La nave se sacudió levemente y giró sobre sí misma, y el blanco y amado rostro de la Luna, picado por la viruela, se hizo visible.
Burris tocó a Lona en el brazo. La joven se removió, parpadeó, le miró, luego miró hacia fuera. Burris la observó, captó el asombro que iba difundiéndose por su rostro incluso teniéndola de espaldas a él.
En la superficie lunar se podían distinguir media docena de relucientes cúpulas. —¡El Tívoli! —exclamó ella.
Burris dudaba de que ninguna de las cúpulas fuera realmente el parque de diversiones.
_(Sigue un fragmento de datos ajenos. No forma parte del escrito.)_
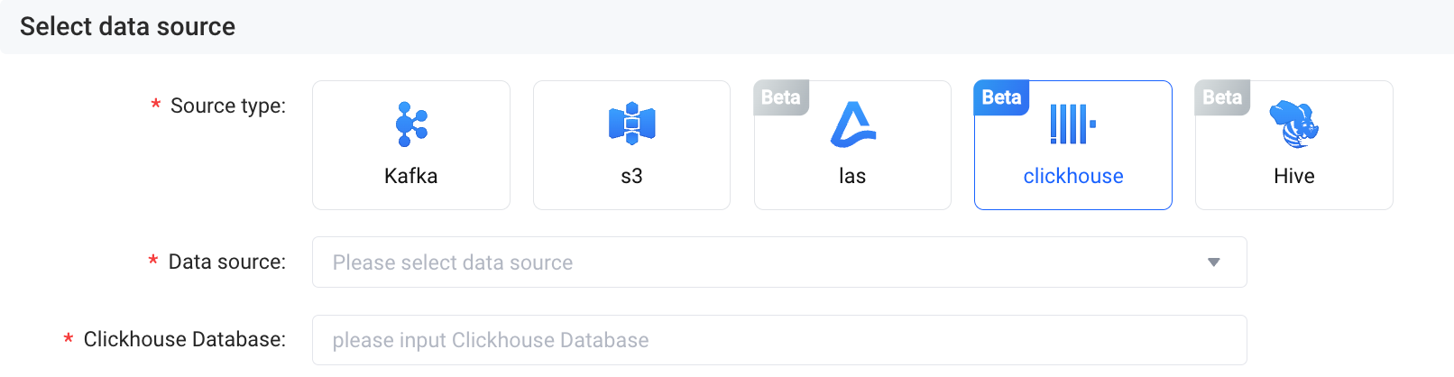Click the s3 bucket icon
1454x377 pixels.
point(631,124)
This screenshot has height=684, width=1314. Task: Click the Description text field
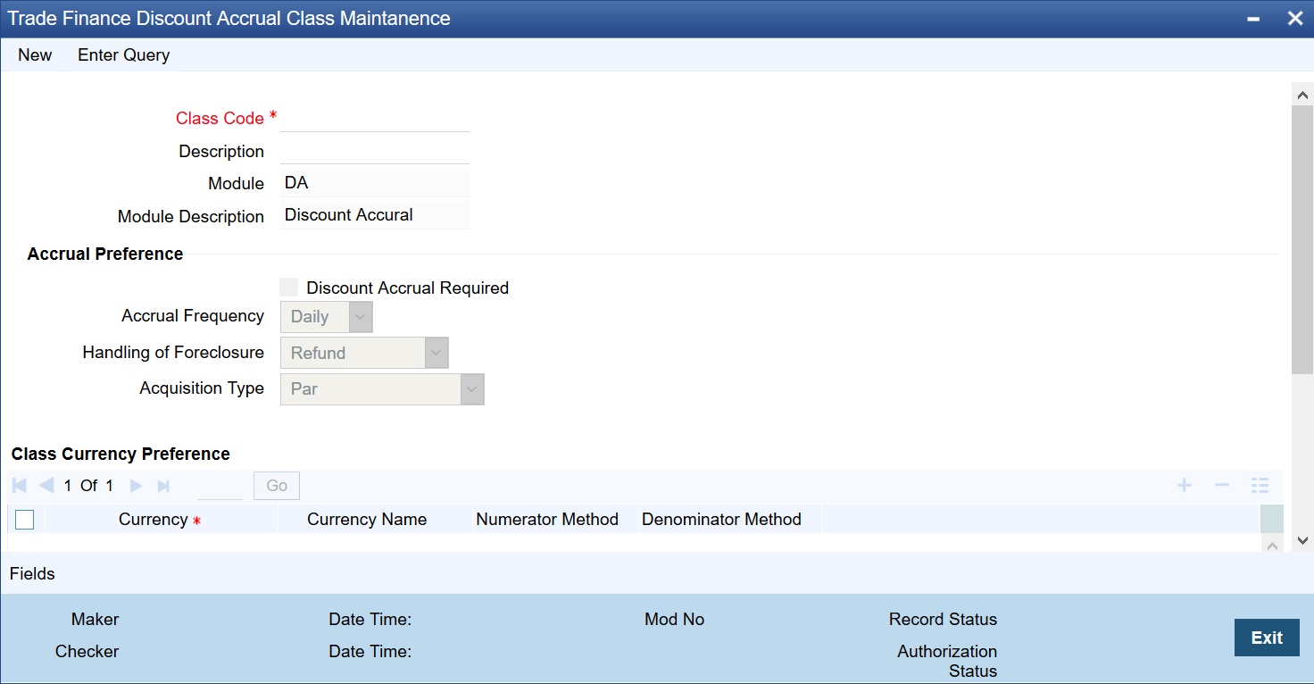375,152
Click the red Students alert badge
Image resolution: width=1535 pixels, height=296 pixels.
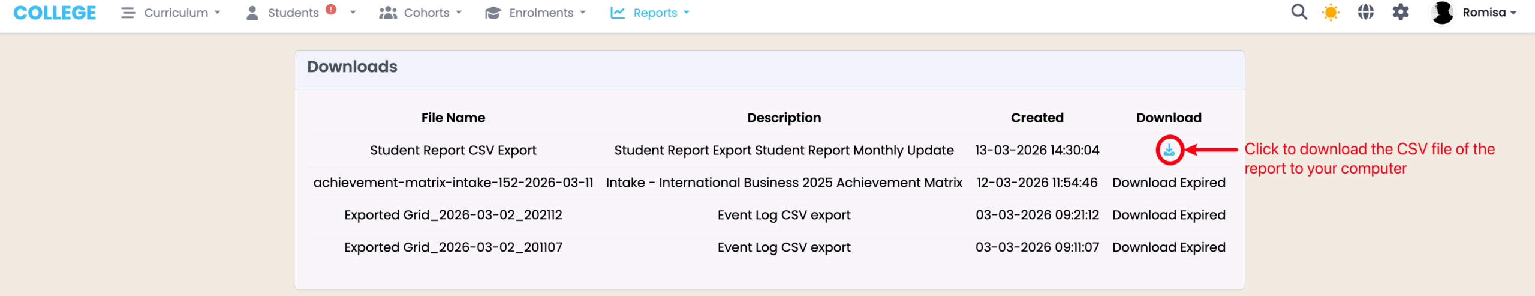click(x=331, y=10)
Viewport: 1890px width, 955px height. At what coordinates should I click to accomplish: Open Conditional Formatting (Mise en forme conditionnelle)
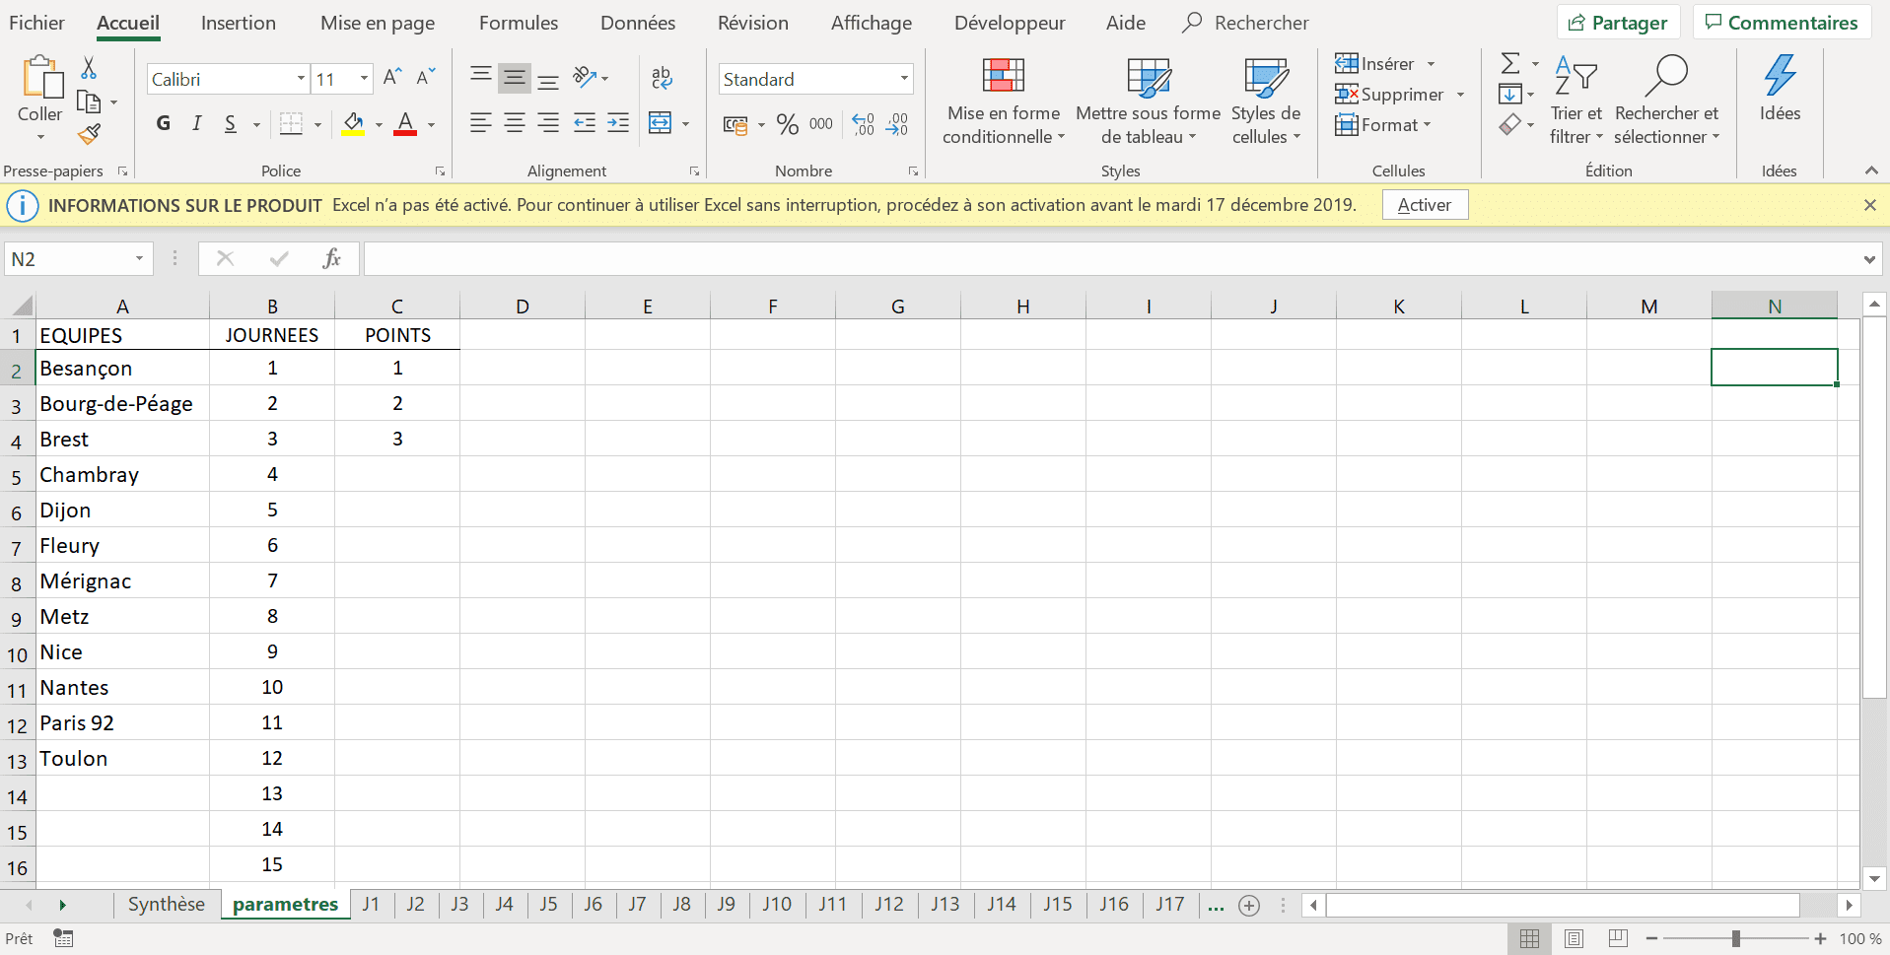1004,101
La Luna estaba infestada de edificios en forma de cúpula construidos a lo largo de las décadas por toda una variedad de razones bélicas, comerciales o científicas, y ninguna de aquellas cúpulas encajaba con su propia imagen mental del Tívoli. Pero no la corrigió. Estaba aprendiendo.
El transbordador fue frenando y bajó en una espiral hacia la pista donde debía posarse.
Ésta era una época de cúpulas, muchas de ellas obra de Duncan Chalk. En la Tierra tendían a ser cúpulas geodésicas reforzadas, pero no siempre; aquí, bajo una gravedad inferior, normalmente pertenecían a la variedad más sencilla y menos rígida de las cúpulas construidas en una sola pieza. El imperio de los placeres de Chalk se hallaba ceñido y delimitado por las cúpulas, empezando con aquella que cubría su piscina privada y pasando después a la cúpula del Salón Galáctico, el hotel de la Antártida, la cúpula del Tívoli y más, muchas más, extendiéndose hacia las estrellas. El aterrizaje fue muy suave.
—¡Pasémoslo bien aquí, Minner! ¡Siempre he soñado con venir a este sitio!
—Nos divertiremos —prometió él.
A Lona le brillaron los ojos. Era una niña, simplemente eso. Inocente, llena de entusiasmo, sencilla… Burris fue enumerando sus cualidades. Pero estaba llena de calor. Le adoraba, le cuidaba y le nutría, como una madre, sin fallar en nada. Burris sabía que estaba subestimándola. La vida de Lona había conocido tan pocos placeres que no había llegado a cansarse de las pequeñas emociones. Podía responder abiertamente a los parques de Chalk, con todo su corazón. Era joven. Pero no estaba hueca, Burris intentó convencerse de ello. Había sufrido. Llevaba cicatrices, igual que él.
La rampa ya estaba fuera. Lona salió corriendo de la nave hacia la cúpula de espera y él la siguió, teniendo sólo leves dificultades para coordinar sus piernas.